======== Available data
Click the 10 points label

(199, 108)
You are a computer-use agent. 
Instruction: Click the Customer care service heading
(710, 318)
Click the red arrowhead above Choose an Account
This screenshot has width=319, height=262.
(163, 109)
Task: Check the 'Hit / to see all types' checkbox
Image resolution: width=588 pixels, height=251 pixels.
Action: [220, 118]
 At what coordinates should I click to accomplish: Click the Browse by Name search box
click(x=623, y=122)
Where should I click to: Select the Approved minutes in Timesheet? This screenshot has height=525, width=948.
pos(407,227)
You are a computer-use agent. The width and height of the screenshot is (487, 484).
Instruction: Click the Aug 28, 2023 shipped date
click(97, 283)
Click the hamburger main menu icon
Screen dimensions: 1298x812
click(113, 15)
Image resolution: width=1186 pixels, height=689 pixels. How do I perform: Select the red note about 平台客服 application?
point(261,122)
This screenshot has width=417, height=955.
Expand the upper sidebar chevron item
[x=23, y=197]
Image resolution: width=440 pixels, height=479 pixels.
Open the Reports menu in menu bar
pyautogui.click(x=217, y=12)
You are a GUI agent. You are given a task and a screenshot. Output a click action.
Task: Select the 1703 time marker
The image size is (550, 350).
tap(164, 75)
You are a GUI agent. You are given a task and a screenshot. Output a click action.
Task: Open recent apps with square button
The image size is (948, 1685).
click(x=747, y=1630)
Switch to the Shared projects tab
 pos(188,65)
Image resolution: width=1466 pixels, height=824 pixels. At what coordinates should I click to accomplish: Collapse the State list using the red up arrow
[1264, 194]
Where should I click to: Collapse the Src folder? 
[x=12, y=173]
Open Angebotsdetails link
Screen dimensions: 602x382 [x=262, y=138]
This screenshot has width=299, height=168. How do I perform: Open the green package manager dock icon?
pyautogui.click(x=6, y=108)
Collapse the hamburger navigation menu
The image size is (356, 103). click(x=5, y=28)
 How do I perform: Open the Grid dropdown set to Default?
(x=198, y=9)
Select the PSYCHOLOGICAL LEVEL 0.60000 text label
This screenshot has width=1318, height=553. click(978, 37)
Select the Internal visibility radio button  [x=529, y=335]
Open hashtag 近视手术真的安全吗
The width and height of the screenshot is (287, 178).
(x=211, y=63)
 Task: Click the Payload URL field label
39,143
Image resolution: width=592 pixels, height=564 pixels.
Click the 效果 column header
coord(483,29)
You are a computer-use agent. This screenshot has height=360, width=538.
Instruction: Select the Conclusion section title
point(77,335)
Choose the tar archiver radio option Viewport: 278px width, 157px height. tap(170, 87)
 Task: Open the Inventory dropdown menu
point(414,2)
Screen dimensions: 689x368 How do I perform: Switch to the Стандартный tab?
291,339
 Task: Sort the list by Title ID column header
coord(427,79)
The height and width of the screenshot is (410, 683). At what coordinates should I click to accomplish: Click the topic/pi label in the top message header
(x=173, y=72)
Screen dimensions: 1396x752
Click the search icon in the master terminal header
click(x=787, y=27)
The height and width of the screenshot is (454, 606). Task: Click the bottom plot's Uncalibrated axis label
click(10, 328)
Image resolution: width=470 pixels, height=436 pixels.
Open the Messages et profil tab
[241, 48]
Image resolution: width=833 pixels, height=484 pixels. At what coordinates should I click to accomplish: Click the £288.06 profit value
================
* _Required action_: The answer should reproduce all of the data without any alteration.

* _Solved problem_:
Click the 10 points label

(199, 108)
You are a computer-use agent. 
Instruction: Click the Customer care service heading
(710, 318)
Click the red arrowhead above Choose an Account
This screenshot has width=319, height=262.
(163, 109)
Task: Check the 'Hit / to see all types' checkbox
Image resolution: width=588 pixels, height=251 pixels.
Action: [220, 118]
 At what coordinates should I click to accomplish: Click the Browse by Name search box
click(x=623, y=122)
Where should I click to: Select the Approved minutes in Timesheet? This screenshot has height=525, width=948.
pos(407,227)
You are a computer-use agent. The width and height of the screenshot is (487, 484).
Instruction: Click the Aug 28, 2023 shipped date
click(97, 283)
Click the hamburger main menu icon
Screen dimensions: 1298x812
click(113, 15)
Image resolution: width=1186 pixels, height=689 pixels. How do I perform: Select the red note about 平台客服 application?
point(261,122)
This screenshot has width=417, height=955.
Expand the upper sidebar chevron item
[x=23, y=197]
Image resolution: width=440 pixels, height=479 pixels.
Open the Reports menu in menu bar
pyautogui.click(x=217, y=12)
You are a GUI agent. You are given a task and a screenshot. Output a click action.
Task: Select the 1703 time marker
The image size is (550, 350).
tap(164, 75)
You are a GUI agent. You are given a task and a screenshot. Output a click action.
Task: Open recent apps with square button
The image size is (948, 1685).
click(x=747, y=1630)
Switch to the Shared projects tab
 pos(188,65)
Image resolution: width=1466 pixels, height=824 pixels. At what coordinates should I click to accomplish: Collapse the State list using the red up arrow
[1264, 194]
Where should I click to: Collapse the Src folder? 
[x=12, y=173]
Open Angebotsdetails link
Screen dimensions: 602x382 [x=262, y=138]
This screenshot has width=299, height=168. How do I perform: Open the green package manager dock icon?
pyautogui.click(x=6, y=108)
Collapse the hamburger navigation menu
The image size is (356, 103). click(x=5, y=28)
 How do I perform: Open the Grid dropdown set to Default?
(x=198, y=9)
Select the PSYCHOLOGICAL LEVEL 0.60000 text label
This screenshot has width=1318, height=553. click(978, 37)
Select the Internal visibility radio button  [x=529, y=335]
Open hashtag 近视手术真的安全吗
The width and height of the screenshot is (287, 178).
(x=211, y=63)
 Task: Click the Payload URL field label
39,143
Image resolution: width=592 pixels, height=564 pixels.
Click the 效果 column header
coord(483,29)
You are a computer-use agent. This screenshot has height=360, width=538.
Instruction: Select the Conclusion section title
point(77,335)
Choose the tar archiver radio option Viewport: 278px width, 157px height. tap(170, 87)
 Task: Open the Inventory dropdown menu
point(414,2)
Screen dimensions: 689x368 How do I perform: Switch to the Стандартный tab?
291,339
 Task: Sort the list by Title ID column header
coord(427,79)
The height and width of the screenshot is (410, 683). At what coordinates should I click to accomplish: Click the topic/pi label in the top message header
(x=173, y=72)
Screen dimensions: 1396x752
Click the search icon in the master terminal header
click(x=787, y=27)
The height and width of the screenshot is (454, 606). Task: Click the bottom plot's Uncalibrated axis label
click(10, 328)
Image resolution: width=470 pixels, height=436 pixels.
Open the Messages et profil tab
[241, 48]
Image resolution: width=833 pixels, height=484 pixels. At what coordinates should I click to accomplish: Click the £288.06 profit value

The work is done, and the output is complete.